Если бы он не привез горестного известия о потерянной работе, он бы носился сейчас по полям, празднуя возвращение домой. Но теперь, перед признанием, ему хотелось побыть одному. Совесть мучила его: оставляя родных в неведении, он как будто обманывал их. Надо сознаться еще сегодня.

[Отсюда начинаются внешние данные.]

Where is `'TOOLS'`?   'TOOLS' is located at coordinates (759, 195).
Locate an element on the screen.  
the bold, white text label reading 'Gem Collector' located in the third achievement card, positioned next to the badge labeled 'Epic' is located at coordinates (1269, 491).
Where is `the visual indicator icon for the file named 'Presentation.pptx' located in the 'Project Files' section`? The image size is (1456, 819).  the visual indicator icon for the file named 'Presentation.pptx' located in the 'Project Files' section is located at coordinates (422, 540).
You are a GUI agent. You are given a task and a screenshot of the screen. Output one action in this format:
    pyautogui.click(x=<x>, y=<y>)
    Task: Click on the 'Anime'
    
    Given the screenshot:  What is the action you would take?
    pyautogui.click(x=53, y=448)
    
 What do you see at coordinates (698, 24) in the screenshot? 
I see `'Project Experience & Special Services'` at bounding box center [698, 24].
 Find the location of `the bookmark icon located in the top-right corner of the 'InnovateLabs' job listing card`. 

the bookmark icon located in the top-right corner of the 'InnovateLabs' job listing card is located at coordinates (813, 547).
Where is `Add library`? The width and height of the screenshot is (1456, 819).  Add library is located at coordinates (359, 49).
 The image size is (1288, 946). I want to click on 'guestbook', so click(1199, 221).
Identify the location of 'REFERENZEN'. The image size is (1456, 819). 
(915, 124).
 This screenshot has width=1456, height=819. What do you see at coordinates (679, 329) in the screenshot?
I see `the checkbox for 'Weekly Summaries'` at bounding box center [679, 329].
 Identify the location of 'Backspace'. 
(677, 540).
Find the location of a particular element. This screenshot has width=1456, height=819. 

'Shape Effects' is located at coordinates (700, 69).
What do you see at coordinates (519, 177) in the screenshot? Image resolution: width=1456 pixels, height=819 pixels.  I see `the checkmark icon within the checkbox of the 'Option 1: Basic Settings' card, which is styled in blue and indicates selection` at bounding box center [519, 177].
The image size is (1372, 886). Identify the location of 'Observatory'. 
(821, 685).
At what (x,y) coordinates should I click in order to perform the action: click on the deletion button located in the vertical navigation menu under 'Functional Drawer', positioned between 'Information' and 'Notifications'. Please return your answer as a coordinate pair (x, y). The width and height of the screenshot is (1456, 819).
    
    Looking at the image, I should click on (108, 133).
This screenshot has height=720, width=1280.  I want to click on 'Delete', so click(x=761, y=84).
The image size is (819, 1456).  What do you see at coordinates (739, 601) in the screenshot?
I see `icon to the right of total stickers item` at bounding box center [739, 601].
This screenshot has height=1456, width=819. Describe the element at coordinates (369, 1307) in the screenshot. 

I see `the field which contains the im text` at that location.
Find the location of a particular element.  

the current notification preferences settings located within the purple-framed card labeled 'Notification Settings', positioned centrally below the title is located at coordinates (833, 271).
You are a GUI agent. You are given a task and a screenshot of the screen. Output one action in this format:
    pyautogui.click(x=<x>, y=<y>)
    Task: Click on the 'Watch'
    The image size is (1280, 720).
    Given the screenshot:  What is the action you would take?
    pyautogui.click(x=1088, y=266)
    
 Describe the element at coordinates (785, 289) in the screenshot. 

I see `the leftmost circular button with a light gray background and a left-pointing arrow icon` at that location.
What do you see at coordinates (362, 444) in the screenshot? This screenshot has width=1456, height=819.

Невыразимая тоска нахлынула на него, и никакого объяснения ей не было. И мачеха и Мэй не раз говорили об отцовских вспышках, да и сам он в детстве испытал на себе силу его ярости. Но он никогда не думал, что и сам может оказаться в их власти. Отец прожил очень тяжелую жизнь, разве сравнишь с его! Однажды отец обмолвился, что ему чуть ли не с детства знакомы приступы черной, отбивающей память тоски, бороться с которой он не в силах. Но Джозеф находил им объяснение, у него самого подобных причин не было. И вот, лежа здесь на мягкой постели, окруженный близкими, куря сигарету, предаваясь полному безделью, он вдруг испытал нечто подобное отцовским приступам — безмерное отчаяние, в котором не было ни жалости к себе, ни сострадания к другим, а нечто необъяснимое, не поддающееся анализу, как будто черная туча обволокла ум, тело, душу и растворила его в себе, лишив сил сопротивляться.

Голос отца вывел его из тяжкого двухчасового оцепенения. В нерешительности спускался он по лестнице вниз, как всегда, нервничая перед встречей с отцом после долгой разлуки и, как всегда, стараясь спрятать тревогу под напускной веселостью.

Отворив дверь кухни, он целую секунду смотрел прямо в глаза отцу, затем подошел и пожал ему руку. Джону Таллентайру шел уже пятьдесят второй год, он, как всегда, был худ, с несгибающейся спиной. Одежда висит на нем как на вешалке, широкие штаны чертовой кожи спадают на ботинки, кепка сдвинута набок, жилет застегнут на все пуговицы, рубаха без воротника, шея повязана шарфом, карманы куртки полны всякой всячины, отчего бьют его по бедрам во время быстрой ходьбы, точно противовесы. Лицо у Джона исковеркано в шахте: левую щеку надвое рассек глубокий шрам, кожу на скуле под голубым глазом свело мелкими бугорками, отчего щека всегда розовее и веселее правой. На лбу у самых волос еще один шрам, невидный под кепкой или волосами, над уголком рта сухая складка, отчего губы при улыбке слегка кривятся, но и этот дефект не портит лица, даже самая мимолетная улыбка у Джона неотразима, не улыбнуться ему в ответ невозможно. По-настоящему пострадали у него основание черепа и позвоночник, спина исполосована тонкими синеватыми рубцами, как будто его когда-то били пропитанной угольной пылью плеткой-девятихвосткой. Увидев Джона, он кивнул, вынул неловкими пальцами пачку «Голд флейк» и, пожав отцу руку, протянул ему сигареты.

— Рад тебя видеть, сынок, — сказал Джон. — Да, рад.